── Data shown ──

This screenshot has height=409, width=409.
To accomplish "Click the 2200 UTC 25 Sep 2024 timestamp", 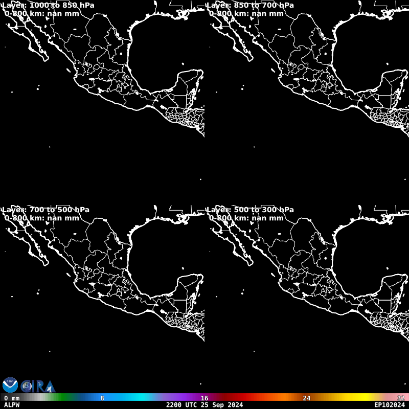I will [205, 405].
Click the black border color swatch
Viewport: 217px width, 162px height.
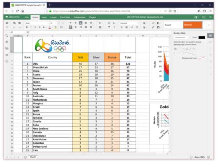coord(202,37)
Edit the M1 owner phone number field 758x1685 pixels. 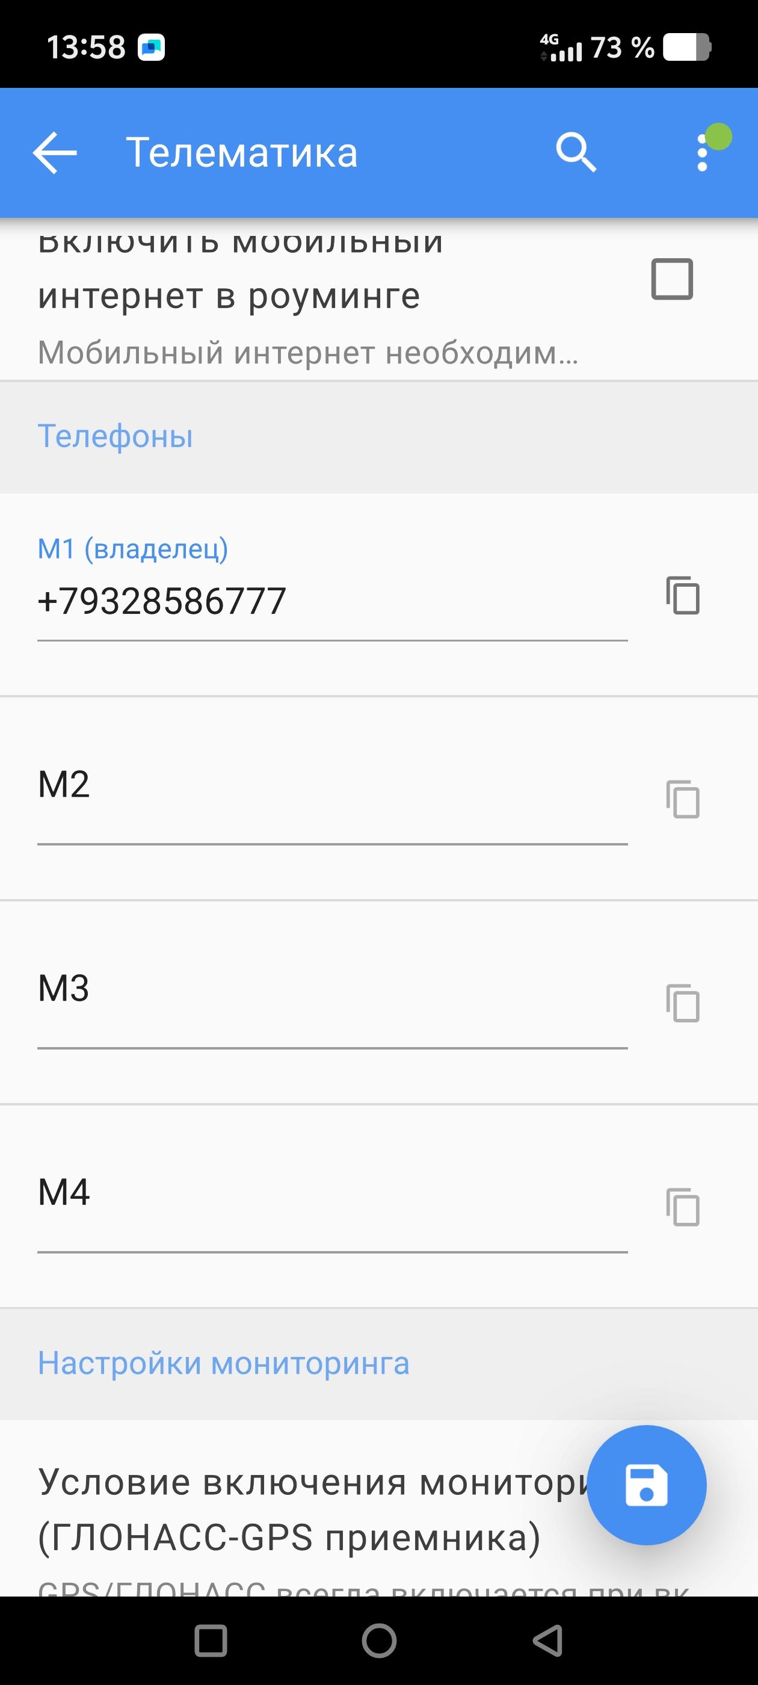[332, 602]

───
── Data shown ──

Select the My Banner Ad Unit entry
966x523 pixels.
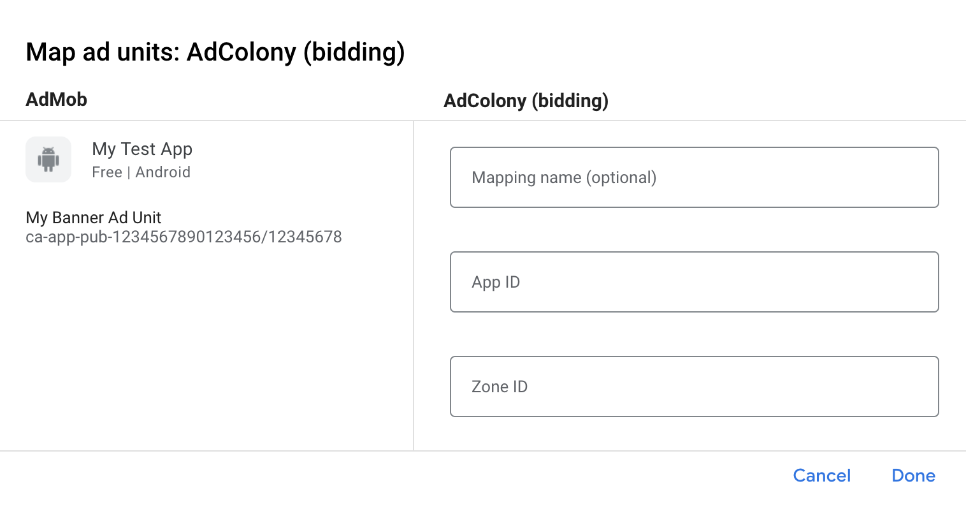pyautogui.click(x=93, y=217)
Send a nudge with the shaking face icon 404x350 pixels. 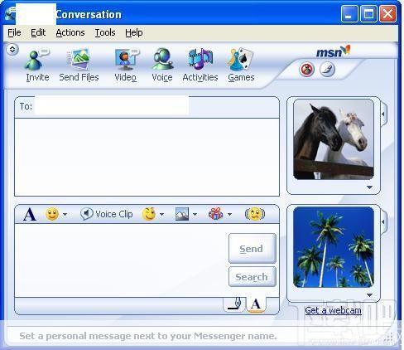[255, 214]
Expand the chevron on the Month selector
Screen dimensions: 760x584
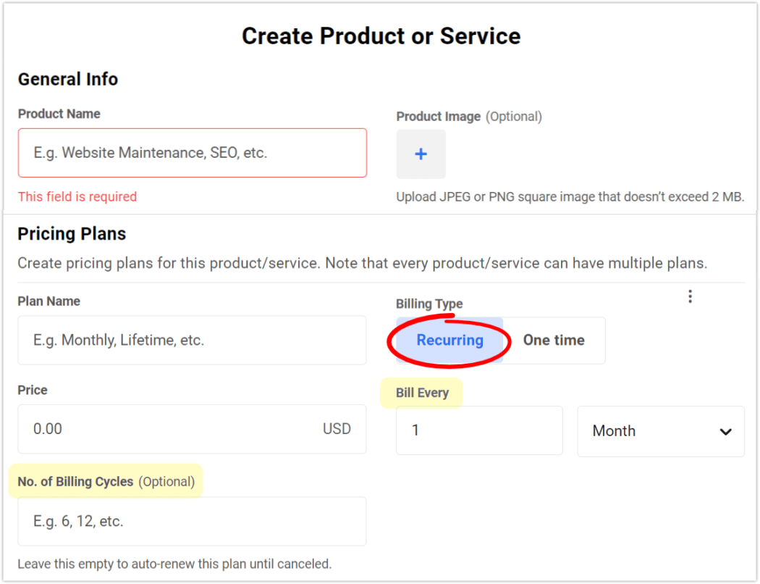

───
── Data shown ──

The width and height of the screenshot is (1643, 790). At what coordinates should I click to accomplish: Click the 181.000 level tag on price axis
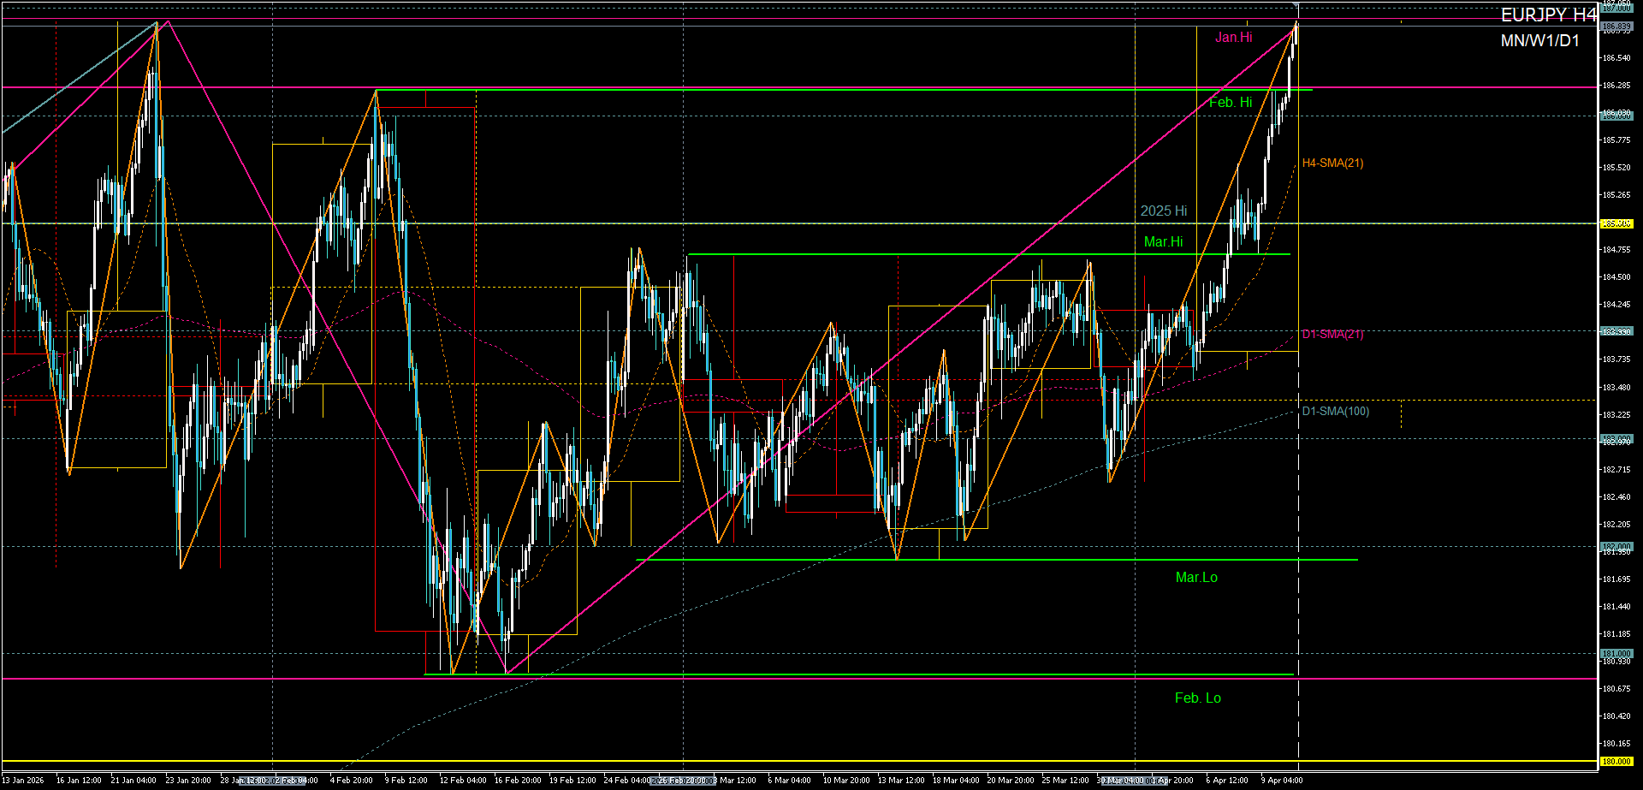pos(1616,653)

───

» Problem requirements: Among the records above, only the lines between the line holding "Expand the chevron on the Month selector" and the line holding "Screen dimensions: 760x584", inclusive, are to be output, exactly as written.

» Answer box:
Expand the chevron on the Month selector
Screen dimensions: 760x584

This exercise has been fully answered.